You Be the Judge: Can An Employer Piggyback on Worker’s Safety Training from Previous Employer?
- adapted from the November 2019 issue of OHS Insider
A company hires a trained brickworker and puts him right to work. One of his job duties is to inspect bricks as they advance on the conveyor, hand-pick the bad bricks from the line and rake the good bricks so that a large dehacker machine can carry them away. Six months after starting the job, the brickworker wanders into an unguarded area in the path of the dehacker machine and gets crushed suffering injuries that would prevent him from ever working again. Since he had 30 years’ experience, the company gave him only a one-day crash training course on its safety procedures that didn’t cover the dangers of the dehacker machine, although it did warn him that the area was unguarded and that he needed to keep clear of it.
You Make the Call
True or False? The company was found liable for not properly training the brickworker, even though he was a skilled worker with 30 years of experience.
This hypothetical is loosely based on the facts of an old but still important case called R. v. Canada Brick,  O.J. No. 2978, June 30, 2005] that happened in Ontario but is cited in all parts of the country, including Saskatchewan.
The key question
Did the company exercise due diligence, i.e., take all reasonable steps to comply with the OHS laws and protect the brickworker from foreseeable risks? The court said no and held the company liable for, among other things, failing to properly train the brickworker how to do his job safely.
Two Lessons Illustrated
1. You Can’t Always Rely on Training from Previous Employers
The company admitted that it didn’t fully train the brickworker in the dangers of doing his job. But it said it didn’t have to. After all, the guy had more than 30 years’ experience at the other plant. So, it figured that it would be enough to acquaint him with the company’s safety procedures and let him do the job he had been trained to do. But the court saw it differently. A company can’t rely on the training provided by a previous employer, it said. Safety training from one company doesn’t necessarily translate to another company, particularly when the machines and processes involved are different. The company should have specifically trained all of its new workers, even the veterans, on the dangers of the dehacker machine.

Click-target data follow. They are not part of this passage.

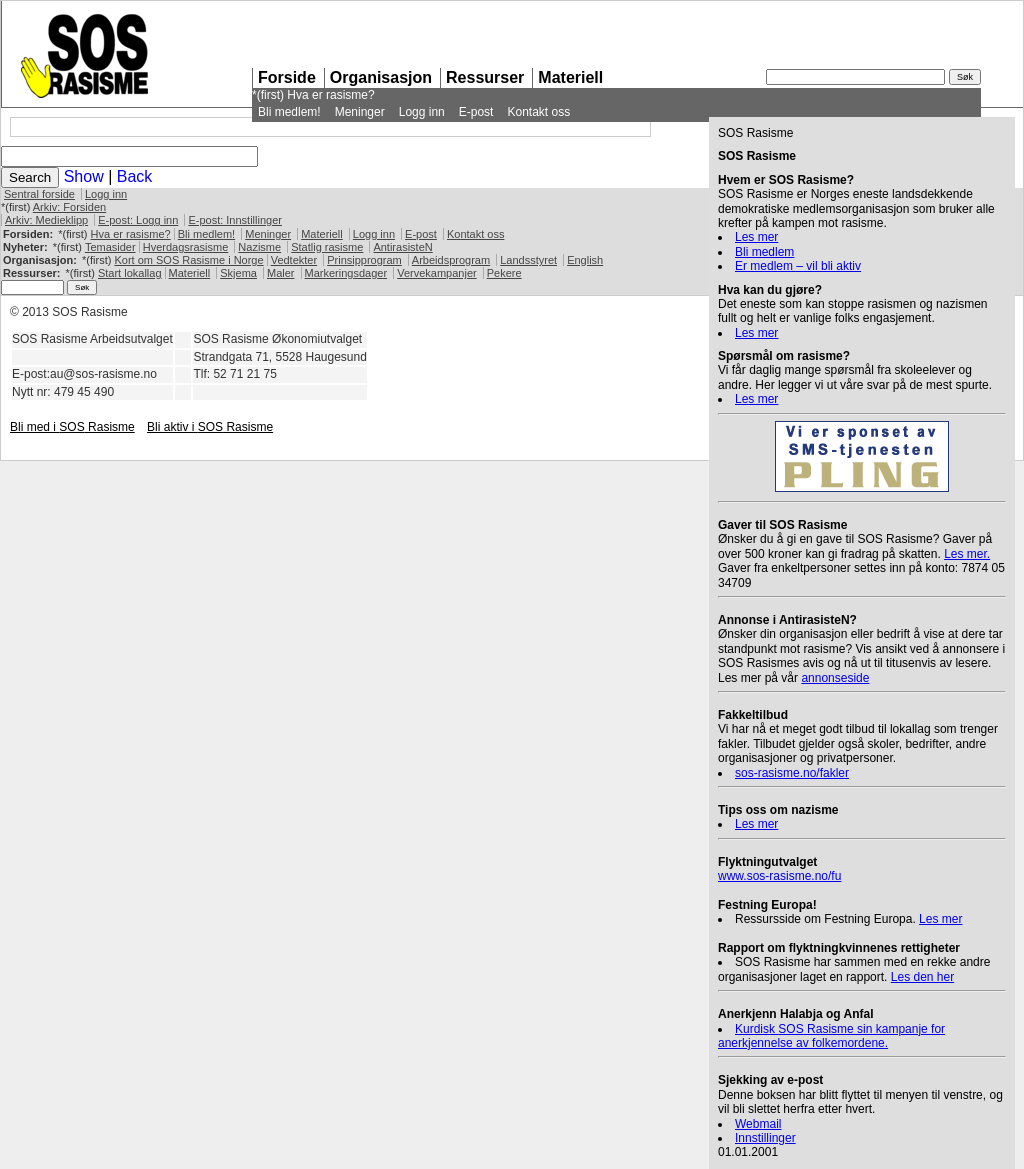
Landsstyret (528, 260)
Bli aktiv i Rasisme (210, 427)
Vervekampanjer (437, 273)
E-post (476, 112)
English (585, 260)
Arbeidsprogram (451, 260)
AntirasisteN (402, 247)
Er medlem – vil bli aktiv (798, 266)
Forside (287, 77)
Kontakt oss (538, 112)
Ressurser (485, 77)
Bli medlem (764, 252)
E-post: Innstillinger (235, 220)
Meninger (360, 112)
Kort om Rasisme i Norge (188, 260)
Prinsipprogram (364, 260)
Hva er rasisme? (330, 95)
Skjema (238, 273)
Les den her (922, 977)
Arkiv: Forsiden (69, 207)
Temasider (110, 247)
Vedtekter (294, 260)
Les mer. (967, 554)
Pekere (504, 273)
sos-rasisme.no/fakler (792, 773)
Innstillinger (765, 1138)
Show (84, 176)
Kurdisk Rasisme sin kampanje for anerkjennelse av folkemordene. (831, 1036)
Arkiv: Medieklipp (46, 220)
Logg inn (422, 112)
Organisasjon (381, 77)
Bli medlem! (289, 112)
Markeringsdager (346, 273)
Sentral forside (39, 194)
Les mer (756, 237)
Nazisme (259, 247)
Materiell (570, 77)
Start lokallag (130, 273)
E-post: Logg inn (138, 220)
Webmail (758, 1124)
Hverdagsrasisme (186, 247)
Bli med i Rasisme (72, 427)
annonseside (835, 678)
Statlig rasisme (327, 247)
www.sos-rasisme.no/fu (779, 876)
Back (135, 176)
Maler (281, 273)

2. Warnings Are Not a Substitute for Engineering Safety Measures
The other reason that the company couldn’t prove due diligence is that it didn’t have machine guards in place to block access to the dehacker machine. The supervisor was competent and conscientious. He would walk around the plant keeping an eye on workers, especially new ones, and caution them to be careful when working with the machines. Not only were these warnings not enough but, according to the court, they were evidence showing that the company recognized the risk of injury and didn’t do enough to prevent it.